**Activity**. The answer must consist of each line below that contains the word "agent", copied in full.

[Stored data entries]
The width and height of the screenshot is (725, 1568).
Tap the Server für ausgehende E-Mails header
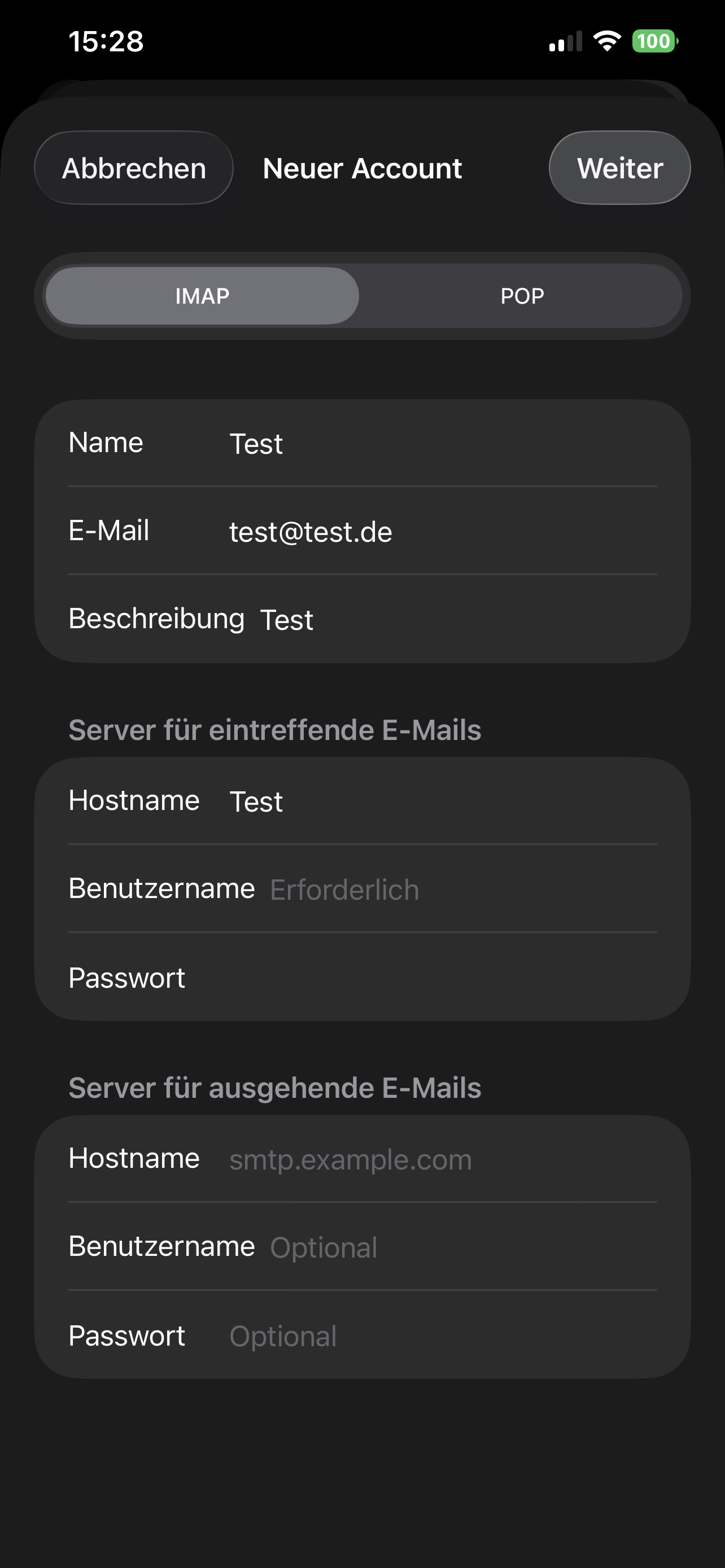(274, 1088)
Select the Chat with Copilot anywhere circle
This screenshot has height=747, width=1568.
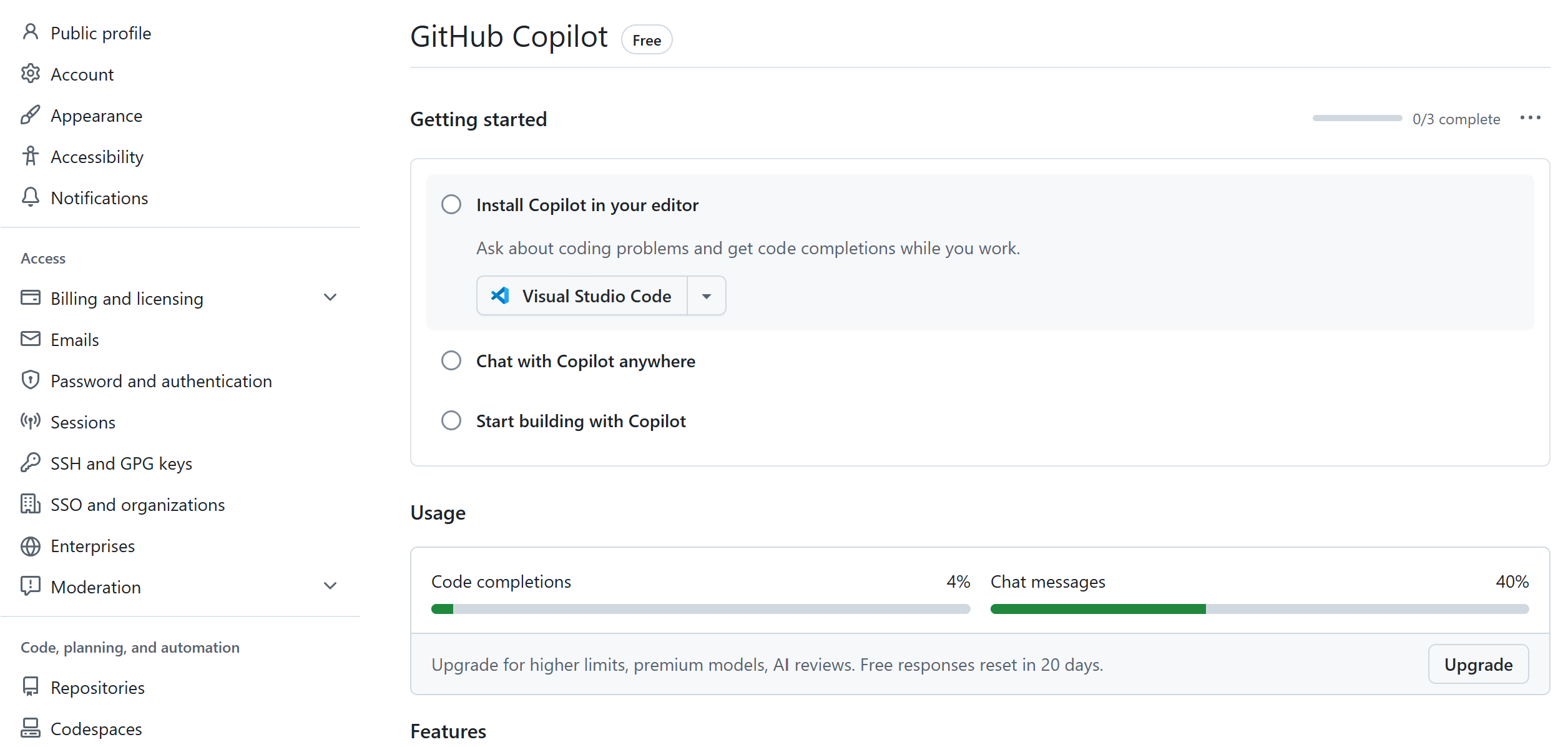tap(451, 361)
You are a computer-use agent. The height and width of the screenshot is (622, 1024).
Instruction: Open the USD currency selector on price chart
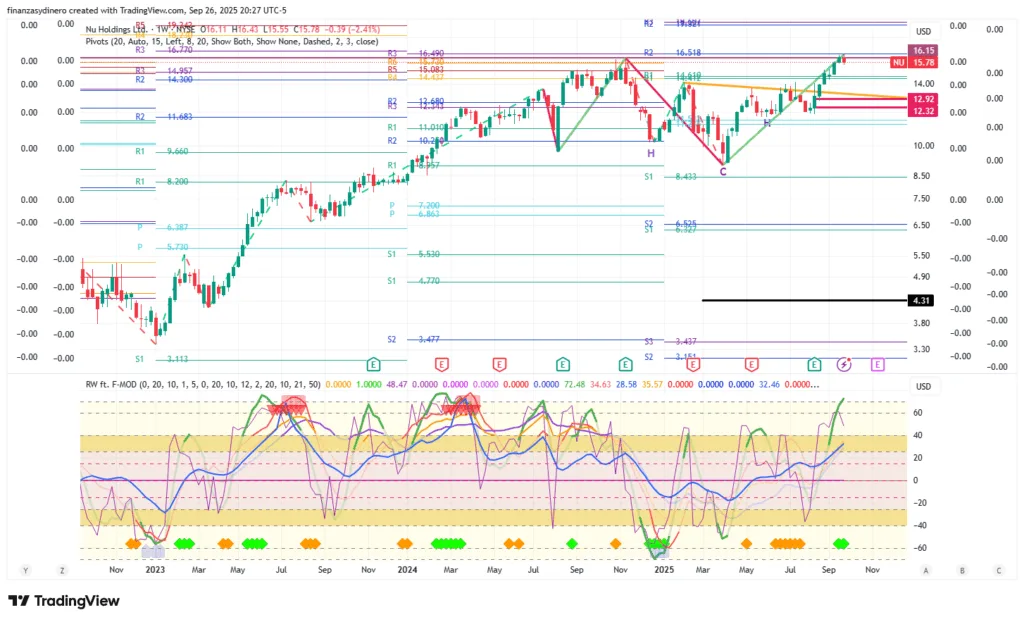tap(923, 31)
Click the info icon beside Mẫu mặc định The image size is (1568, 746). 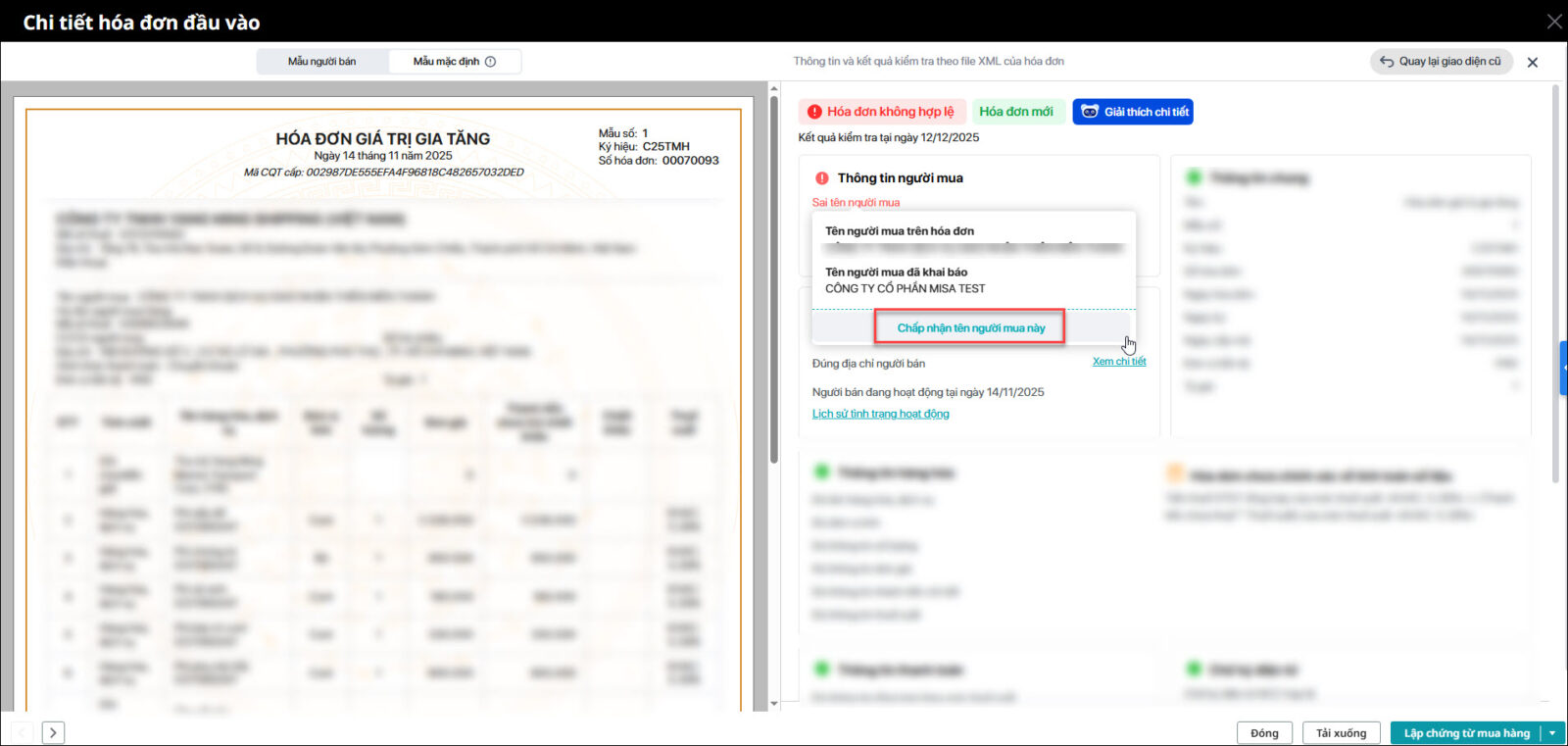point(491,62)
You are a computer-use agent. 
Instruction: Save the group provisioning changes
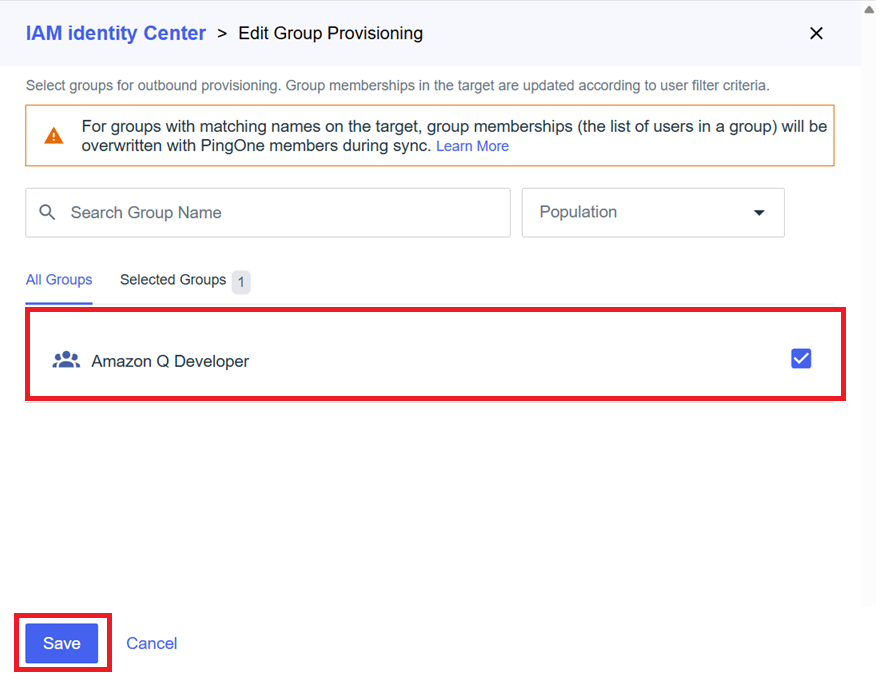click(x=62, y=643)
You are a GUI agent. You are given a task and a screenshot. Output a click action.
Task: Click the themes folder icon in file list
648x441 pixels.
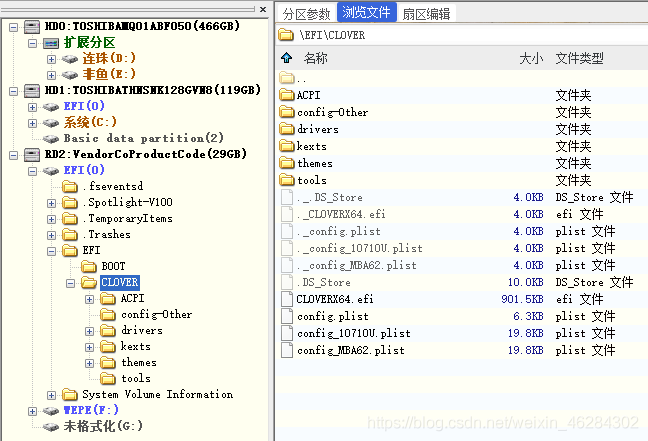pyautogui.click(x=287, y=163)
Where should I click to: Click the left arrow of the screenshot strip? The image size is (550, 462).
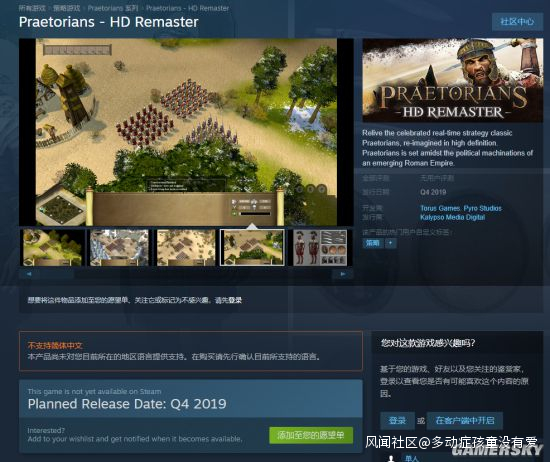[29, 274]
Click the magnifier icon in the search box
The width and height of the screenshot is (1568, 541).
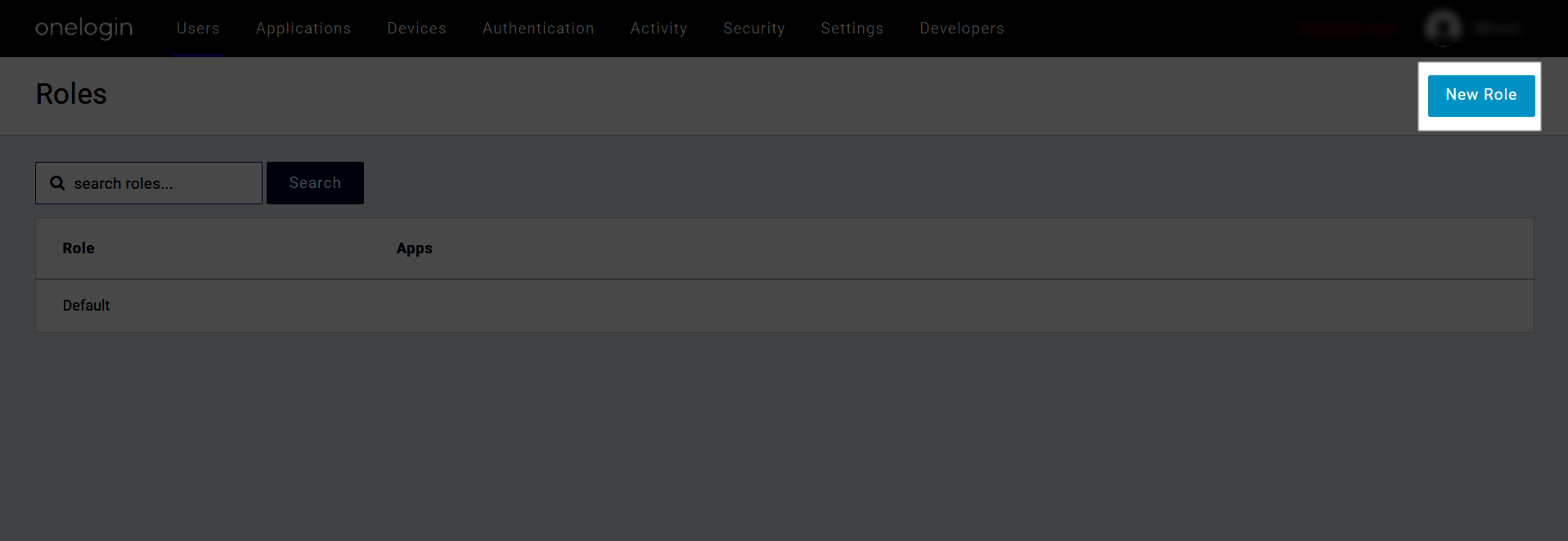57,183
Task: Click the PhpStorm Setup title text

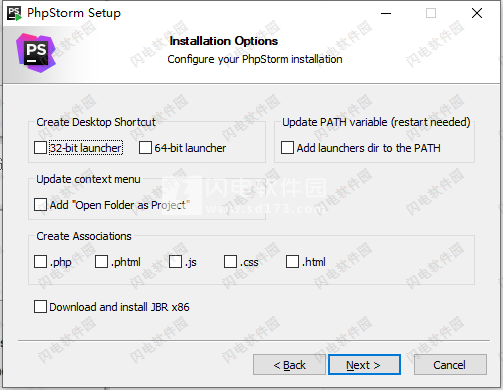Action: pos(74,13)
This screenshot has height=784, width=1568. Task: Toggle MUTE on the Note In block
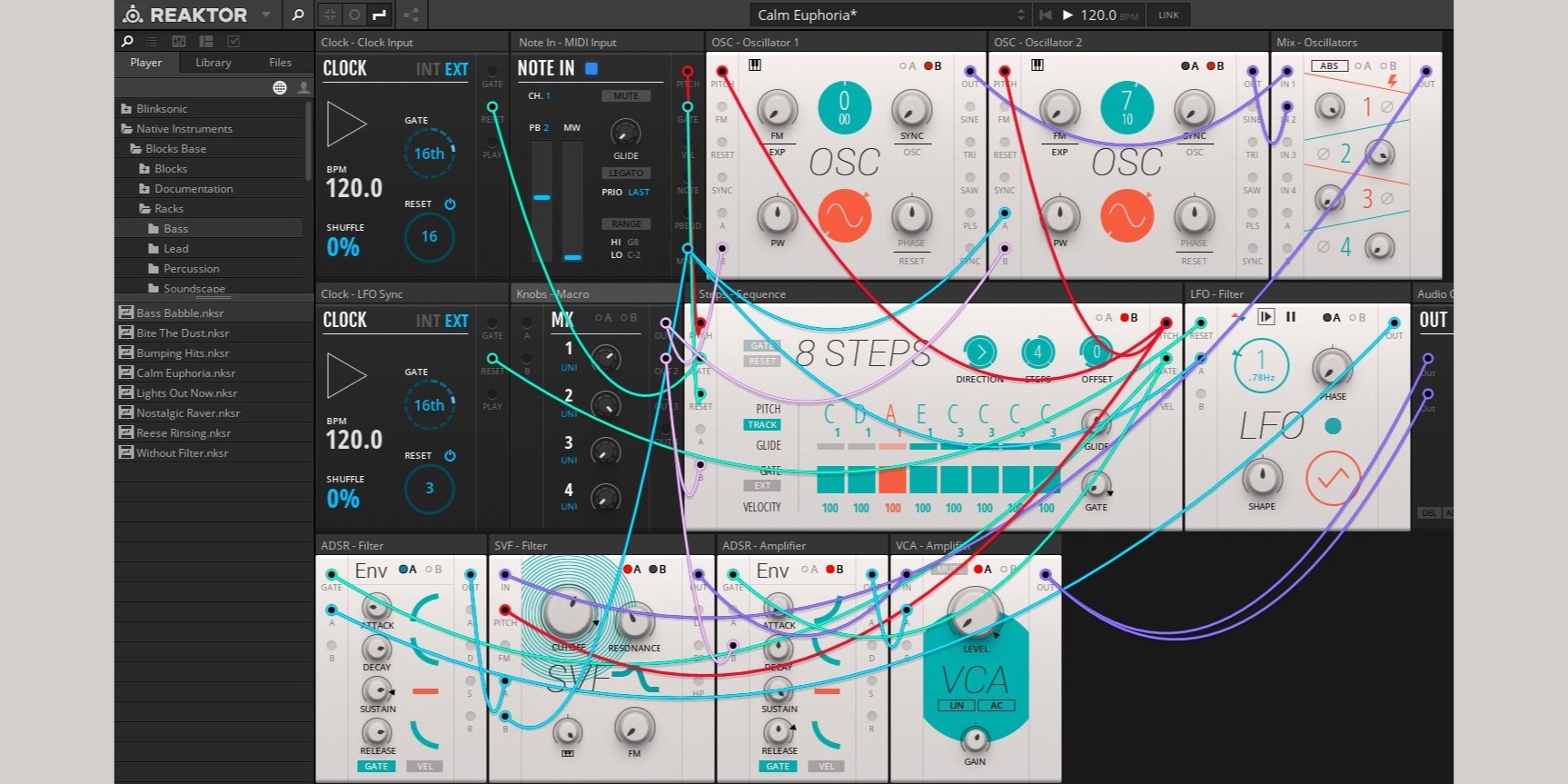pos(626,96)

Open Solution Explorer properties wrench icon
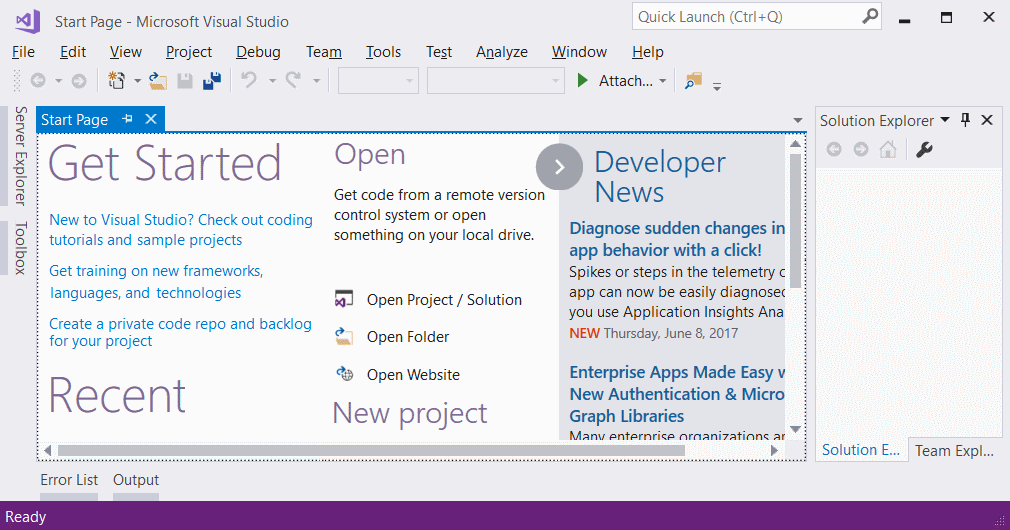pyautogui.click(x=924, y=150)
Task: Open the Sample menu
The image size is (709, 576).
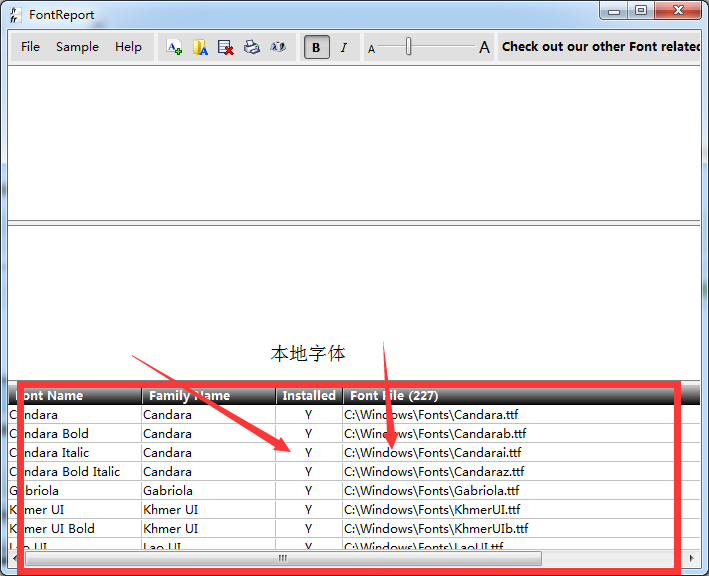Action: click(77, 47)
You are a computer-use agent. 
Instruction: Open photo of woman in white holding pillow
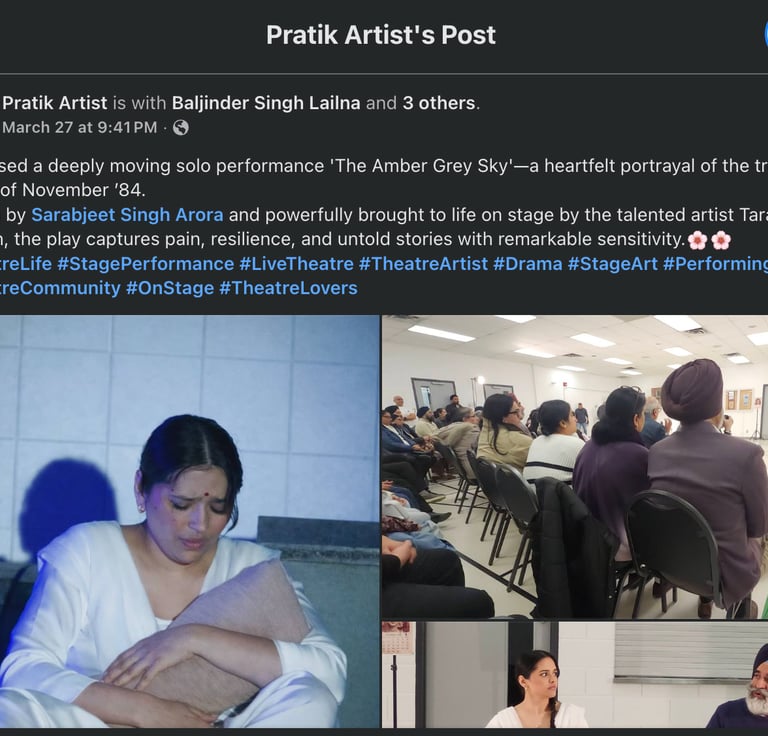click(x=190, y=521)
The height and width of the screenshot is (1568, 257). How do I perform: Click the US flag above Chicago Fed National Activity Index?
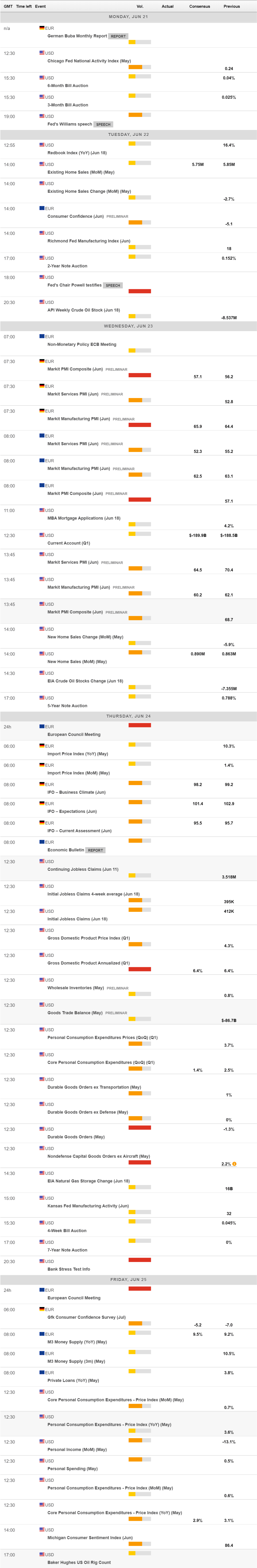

**Task result**.
You are a computer-use agent. The height and width of the screenshot is (622, 1024).
You are a computer-use agent. 
You are a GUI agent. You are given a task and a screenshot. Output a click action.
You are a computer-use agent. 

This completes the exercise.